Last January, he said a suspect broke into his business, destroyed the backroom and stole valuable items from his safe, computers, and the recording device for his security footage.

He has lost more than $12,000 in both break-ins, including the cost to repair the damage, he said.

“I feel disappointed. I don’t have the power to fight with these guys,” Spasov said. “I have to survive. I have to survive.”

In Friday’s break-in, security video captured the moment when the suspect threw a large rock at the front door, which left shattered pieces of glass on the ground.

The suspect even looked at the security camera outside and continued to break the door.

The suspect went inside the restaurant and stole $300 from the registers, the owner explained the video.

Spasov said he has considered installing a thicker door for the front entrance, but he’s worried it would cause more harm.

“If I make something very strong metal door, I’m scared because they probably come and break these big windows. It’s around $5,000,” he added.

While the camera captured the suspect, Spasov said it does not solve the issue.

“I think I have to stop security alarm and everything because they don’t protect me. It’s not protecting me. Nobody protect me,” he added. “Not just me, I heard around the whole neighborhood, it’s the same.”

KIRO 7 News also spoke with Andy Wagembrenner, the owner of The Mailbox Ballard, down the street.

He said the issue has been getting worse in the neighborhood over the last couple of years.

> **What you will do**:
1. According to the break-in article, how much money did the suspect take from the registers in Friday's break-in?
2. From the rows below, copy out every line from the one containing "Given: Open the" through the one containing "Looking at the screenshot, I should point(585,285).", including both of those lines.

> **Listed records**:

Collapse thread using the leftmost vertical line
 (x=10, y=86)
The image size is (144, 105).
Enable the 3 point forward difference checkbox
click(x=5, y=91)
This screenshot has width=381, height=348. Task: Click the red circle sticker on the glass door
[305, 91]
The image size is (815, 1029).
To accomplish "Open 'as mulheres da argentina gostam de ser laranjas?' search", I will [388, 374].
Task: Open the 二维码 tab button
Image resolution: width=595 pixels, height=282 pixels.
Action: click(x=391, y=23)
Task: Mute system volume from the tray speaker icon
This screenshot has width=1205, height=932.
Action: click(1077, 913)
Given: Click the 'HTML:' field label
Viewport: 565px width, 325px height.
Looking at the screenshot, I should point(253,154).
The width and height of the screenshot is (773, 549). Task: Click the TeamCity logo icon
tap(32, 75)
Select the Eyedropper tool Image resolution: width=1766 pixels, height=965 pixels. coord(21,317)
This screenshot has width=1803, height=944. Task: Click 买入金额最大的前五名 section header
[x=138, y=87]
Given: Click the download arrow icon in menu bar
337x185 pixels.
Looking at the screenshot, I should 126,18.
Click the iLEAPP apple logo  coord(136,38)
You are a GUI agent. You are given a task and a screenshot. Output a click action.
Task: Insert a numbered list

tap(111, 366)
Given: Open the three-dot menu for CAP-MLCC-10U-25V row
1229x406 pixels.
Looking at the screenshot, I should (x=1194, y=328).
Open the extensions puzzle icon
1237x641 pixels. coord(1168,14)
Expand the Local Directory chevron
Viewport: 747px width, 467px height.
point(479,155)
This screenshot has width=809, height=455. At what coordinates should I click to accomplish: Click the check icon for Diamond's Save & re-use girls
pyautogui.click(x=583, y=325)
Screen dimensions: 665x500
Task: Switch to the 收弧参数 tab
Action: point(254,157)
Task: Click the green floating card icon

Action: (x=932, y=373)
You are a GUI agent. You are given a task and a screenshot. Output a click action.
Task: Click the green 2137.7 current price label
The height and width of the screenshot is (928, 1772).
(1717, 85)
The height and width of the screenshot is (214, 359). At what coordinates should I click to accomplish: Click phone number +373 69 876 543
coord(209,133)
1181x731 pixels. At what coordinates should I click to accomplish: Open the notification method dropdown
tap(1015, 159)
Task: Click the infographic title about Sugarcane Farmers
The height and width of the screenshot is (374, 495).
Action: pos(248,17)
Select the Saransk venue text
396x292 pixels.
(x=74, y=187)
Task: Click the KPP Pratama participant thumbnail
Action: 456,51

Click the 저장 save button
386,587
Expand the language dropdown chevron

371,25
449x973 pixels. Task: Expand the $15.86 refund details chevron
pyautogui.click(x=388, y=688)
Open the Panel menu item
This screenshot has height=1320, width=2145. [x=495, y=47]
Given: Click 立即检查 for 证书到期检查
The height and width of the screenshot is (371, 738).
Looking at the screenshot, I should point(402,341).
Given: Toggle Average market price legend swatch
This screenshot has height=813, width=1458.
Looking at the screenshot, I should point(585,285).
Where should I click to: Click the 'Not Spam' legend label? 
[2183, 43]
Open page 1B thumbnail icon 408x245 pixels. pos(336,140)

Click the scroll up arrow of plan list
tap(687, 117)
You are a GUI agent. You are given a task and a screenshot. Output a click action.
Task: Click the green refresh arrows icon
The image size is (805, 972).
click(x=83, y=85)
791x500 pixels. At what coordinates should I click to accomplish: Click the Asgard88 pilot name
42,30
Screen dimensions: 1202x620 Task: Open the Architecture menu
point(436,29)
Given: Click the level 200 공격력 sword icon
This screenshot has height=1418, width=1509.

> **Task responses**:
1. $300

2.
Given: Open the three-dot menu for CAP-MLCC-10U-25V row
1229x406 pixels.
Looking at the screenshot, I should (x=1194, y=328).
Open the extensions puzzle icon
1237x641 pixels. coord(1168,14)
Expand the Local Directory chevron
Viewport: 747px width, 467px height.
point(479,155)
This screenshot has width=809, height=455. At what coordinates should I click to accomplish: Click the check icon for Diamond's Save & re-use girls
pyautogui.click(x=583, y=325)
Screen dimensions: 665x500
Task: Switch to the 收弧参数 tab
Action: point(254,157)
Task: Click the green floating card icon

Action: (x=932, y=373)
You are a GUI agent. You are given a task and a screenshot. Output a click action.
Task: Click the green 2137.7 current price label
The height and width of the screenshot is (928, 1772).
(1717, 85)
The height and width of the screenshot is (214, 359). At what coordinates should I click to accomplish: Click phone number +373 69 876 543
coord(209,133)
1181x731 pixels. At what coordinates should I click to accomplish: Open the notification method dropdown
tap(1015, 159)
Task: Click the infographic title about Sugarcane Farmers
The height and width of the screenshot is (374, 495).
Action: pos(248,17)
Select the Saransk venue text
396x292 pixels.
(x=74, y=187)
Task: Click the KPP Pratama participant thumbnail
Action: 456,51

Click the 저장 save button
386,587
Expand the language dropdown chevron

371,25
449x973 pixels. Task: Expand the $15.86 refund details chevron
pyautogui.click(x=388, y=688)
Open the Panel menu item
This screenshot has height=1320, width=2145. [x=495, y=47]
Given: Click 立即检查 for 证书到期检查
The height and width of the screenshot is (371, 738).
Looking at the screenshot, I should point(402,341).
Given: Toggle Average market price legend swatch
This screenshot has height=813, width=1458.
Looking at the screenshot, I should point(585,285).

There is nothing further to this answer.